The one thing that has been the hardest on me is the pressure that today’s society puts on a person. “You must have your degree already” , “You must not be smart” , “A strong personality will get you where you want to be”.
We all see the make up artist, MUA, on Instagram. We want to be her and have her face. We see the super fit girl on Facebook live showing her daily workout or yoga poses. We begin to try and change to be them. Why? I am not saying that any of these things are wrong. I am simply asking, is that really what is for YOU?
God created us in his image. That’s something my pastor talks about regularly.
-Preach it pastor Casey!
You need to try to be more like God. Treat others the way you want God to treat you.
All of this is easier said than done.
I have gotten the cold shoulder multiple times. I never was the person I am now. My past is full of things I maybe should have toned down. Maybe my past has negatively affected my future. BUT IT’S OKAY.
Just because someone has taken a rude tone with me, or simply ignores me, or perhaps insults the way I look, does NOT mean I will let it affect me. My demeanor allows me to process things in a more calm way. It has taken lots of practice, but it has paid off.
WHAT HAS MADE THE WORLD SO COLD AND CRUEL?
People trying to be like the wrong neighbor. The wrong version of themselves. Do not give in to the cruelty and negativity others have to offer. You do not have to agree with everything they say.
I still need to look in the mirror and question what exactly i’m providing to the world.
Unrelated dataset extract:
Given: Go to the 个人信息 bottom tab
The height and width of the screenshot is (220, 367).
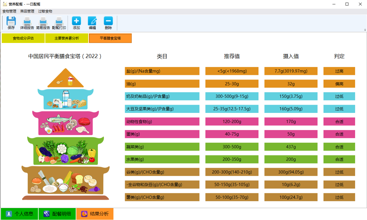Looking at the screenshot, I should (x=19, y=214).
I get up everyday for work wondering if I should quit. If anyone would miss me. Then I’m like “Mary, wtf are you saying. Get your a** to work, lol”.
Can you believe that there are people in this world who want you to believe that you do not deserve to be happy? Who only want to see themselves succeed and not you.
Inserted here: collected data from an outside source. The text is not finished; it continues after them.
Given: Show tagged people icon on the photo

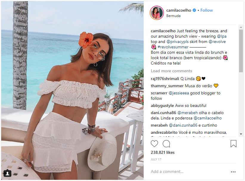Looking at the screenshot, I should point(7,173).
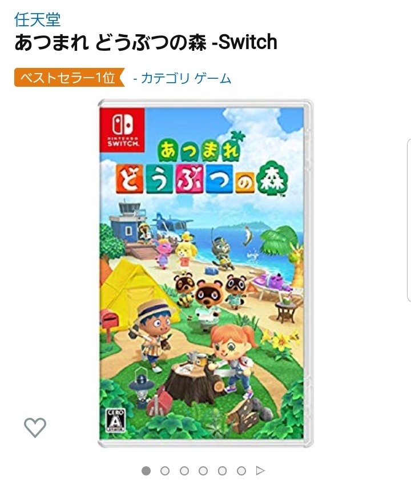Select the first image carousel dot
The height and width of the screenshot is (488, 411).
pyautogui.click(x=146, y=470)
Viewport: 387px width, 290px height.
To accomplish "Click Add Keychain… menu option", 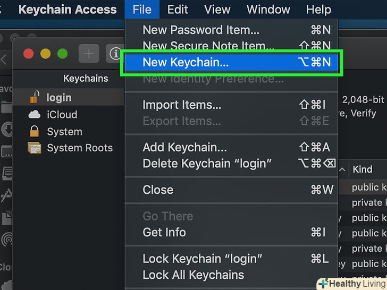I will (x=184, y=147).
THE ONLY PERSON THAT CAN BRING YOU DOWN IS YOU. I am trying extremely hard to not let comments get to me. You would think they are just from complete strangers but they are from friends and family, too.
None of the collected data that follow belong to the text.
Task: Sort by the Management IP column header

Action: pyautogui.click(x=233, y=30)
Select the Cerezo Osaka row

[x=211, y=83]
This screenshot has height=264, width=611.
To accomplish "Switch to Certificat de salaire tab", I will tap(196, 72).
I keep my chin up, smile and pray that God provides me with some guidance and strength. But that is not all I pray for. I also THANK God for giving me strength to make it through a day. For providing me with a breath to see my little girl every morning, and to swim in the glories of shopping lol.
So to you who does not have life figured out, and you’re watching someone in the frame you want to be in, keep your head up. Live with grace, patience, and a will to be the best you. Trust in yourself and no one else. They do not dictate whether you get to succeed or not. You will figure things out, and until then, you will take what this world has to offer.
Happy adventuring. Cheers to the best you!